A 200 Mile Solo Flight

It’s been nearly five hours since I landed, and I haven’t managed to successful think about anything but flying today.  Would you like to know about the latest requirement I crossed off in my flying lessons?

Everyone says that I’ll never forget my first solo flight.  They say it’s one of the greatest experiences in your entire life.  Yet each time I land, I find myself falling more and more in love with flying.

Today was no exception.

I woke up early to put together the finishing details of my flight plan on a piece of 8 1/2 x 11 inch paper – factoring details like wind direction and variations between magnetic headings and true headings.  I never really thought about these things before.  When you fly commercially, you just hop in the plane, watch a few movies, sip a few Cokes, and step out in the exact place where you want to be.

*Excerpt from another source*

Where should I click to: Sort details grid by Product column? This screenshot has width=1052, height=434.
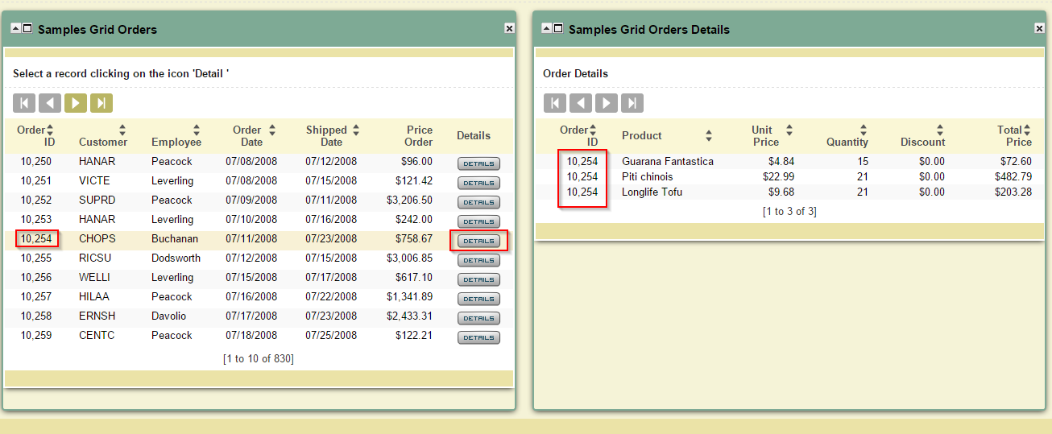coord(709,135)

My first solo cross country flight of over 2 1/2 hours wasn’t so easy today.  I wasn’t allowed to use GPS, and you can be sure I didn’t have access to fancy equipment like autopilot or radars!

All I had were the flight plan I’d just built to give myself compass directions and estimated times, airport directories, and maps.  It was like flying years ago when pilots had nothing else to guide them.

I used the maps to get from point to point, studying rivers and mountains, roads and little towns.  The airport directories told me which radio frequency to use as I landed in each little town.  The trickiest part was factoring the wind into my flight.  You know how the wind pushes your kite along with it?  Wind does the same thing to a plane.  You can drift right off course and have no idea unless you prepare with a flight plan before you go (or today you can use tools in your plane that Martin made me promise not to even touch unless I was lost).

And I swear it wasn’t scary at all.

women in aviation

Just kidding.  I actually had a BLAST on my little adventure (although my face looks surprisingly red and blotchy!).  Unlike my solo flights at a large commercial airport where I had to wait in line behind two commercial airliners, I even remembered to open the vents before my nerves and I sweated to death.

See… not so bad.

cross country flight

I did manage to snap a few photos of my journey for you all to see.  

flying solo

edge of the mountains

small town America

My exams are coming up soon.  I have to fly back to a city with a tower (yikes!) for my written test and on another date, do a practical test in the sky and around the airplane on the ground with an examiner one-on-one.  Needless to say, I’m as nervous as heck.  

But first?  More solo flights, flights at night… and scariest of all:  flights with funny goggles that completely block my vision out the windows.

Meanwhile, I’m off to take a nap, which probably means dreams of maps and wind.  Does that ever happen to you?  Whatever you spend the most time doing in one day is all you can dream about as you sleep?